Désormais, quand il y a une grève en France, personne ne s'en aperçoit», avait fanfaronné Nicolas Sarkozy le 6 juillet dernier devant le conseil national de l'UMP. Encore une idée que le président va devoir réviser. L'appel de toutes les organisations syndicales, de la plus radicale à la plus modérée, à la mobilisation interprofessionnelle de masse du 29 janvier, avec l'appui de 69% des Français, a une signification majeure qui dépasse le cadre des revendications particulières. C'est la colère du monde du travail devant une crise dont il est le dernier à porter la responsabilité mais le premier à supporter les conséquences. Cette crise n'a pas éclaté inopinément un beau jour dans un ciel serein. Depuis longtemps, les plus lucides attiraient l'attention sur le financement de l'expansion par une fuite en avant vertigineuse dans l'endettement, sur fond de profits non moins vertigineux. Cette crise a des responsables.
«Qui est responsable ? Les banques, évidemment, qui ont oublié que le coeur de leur métier était d'évaluer les risques, et qui, pis encore, les ont transférés à d'autres. Mais les pouvoirs publics également : ils ont conduit des politiques à courte vue, et, surtout, ils ont été des régulateurs déficients.
«Qui est coupable ? En arrière-fond, c'est un modèle idéologique, libéral et anglo-saxon qui a failli. On ne peut impunément se préoccuper exclusivement du profit à court terme.» Voilà ce qu'écrivent Matthieu Pigasse et Gilles Finchelstein (1). L'un est vice-président de la banque Lazard, l'autre directeur de la Fondation Jean-Jaurès. Ce sont des hommes pondérés. Le diagnostic est implacable. Ils rejoignent la déclaration commune des syndicats qui demandent la réglementation de la sphère financière pour mettre un terme à la spéculation, aux paradis fiscaux, aux mouvements erratiques de capitaux. La grève de jeudi n'est pas, ou pas seulement, une grève revendicative; elle n'est pas, ou pas seulement, une grève contre le gouvernement; la globalisation était inévitable. C'est une grève contre le capitalisme libéral. Contre un monde devenu fou et cupide, indécent et irresponsable.


Qu'il ait fallu, la semaine précédente, déployer des trésors de diplomatie et une pointe d'intimidation pour faire lâcher prise aux banquiers, accrochés à leurs bonus comme des huîtres à leur rocher, voilà qui dépasse l'imagination. L'Etat aurait prêté à fonds perdus à des banques pour leur permettre, entre autres, de rémunérer grasse ment dirigeants et actionnaires coupables d'imprudences, de mauvaise gestion, de spéculation aveugle ! Outre un salaire fixe, respectivement de 1,25 million d'euros et 750 000 euros, MM. Daniel Bouton et Philippe Citerne ont perçu, au titre de 2007, 2 millions d'euros de bonus... Il me semble qu'au titre de 2008 ils mériteraient un malus d'une somme au moins équivalente, compte tenu de leur gestion de la Société générale. Mais, fort heureusement, le malus n'existe pas pour les banquiers. Il est réservé aux petits salaires.

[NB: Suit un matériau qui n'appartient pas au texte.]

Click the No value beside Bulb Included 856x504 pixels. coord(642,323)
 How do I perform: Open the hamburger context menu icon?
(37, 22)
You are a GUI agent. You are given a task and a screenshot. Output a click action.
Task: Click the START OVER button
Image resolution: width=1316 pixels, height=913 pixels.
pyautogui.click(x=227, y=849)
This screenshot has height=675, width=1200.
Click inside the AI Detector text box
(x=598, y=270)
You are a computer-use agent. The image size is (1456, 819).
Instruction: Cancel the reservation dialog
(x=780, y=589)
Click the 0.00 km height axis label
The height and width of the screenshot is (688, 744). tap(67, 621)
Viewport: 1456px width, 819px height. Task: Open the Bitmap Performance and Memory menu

L'affaire du Collier de la reine ne suffit pas à elle seule à déclencher la Révolution française. Mais elle apparut comme le symptôme d'une fracture irrémédiable dans la société d'Ancien Régime. Eh bien, nous en sommes au collier de la reine ! La moindre des choses, beaucoup de banquiers en conviennent en privé, serait de nationaliser le système bancaire, afin de contrôler l'argent public qui leur a été prêté. Ce serait un moindre mal.
Car on ne saurait considérer ce qui est en train de se passer comme un accident, une parenthèse à refermer au plus vite, ainsi qu'on nous le susurre benoîtement. Tiens donc ! A l'image des staliniens qui n'ont jamais pensé que le «culte de la personnalité» exigeait une révision d'ensemble du système communiste, nos libéraux, une fois refermé le cycle du chômage, de l'appauvrissement, des faillites, ne songent qu'à une chose : recommencer comme avant. Voilà pourquoi, avant qu'il ne fût trop tard, il était temps que le mouvement social se remette en route. Ce n'est qu'un début.

(1)«Le Monde d'après. Une aise sans précèdent», Pion.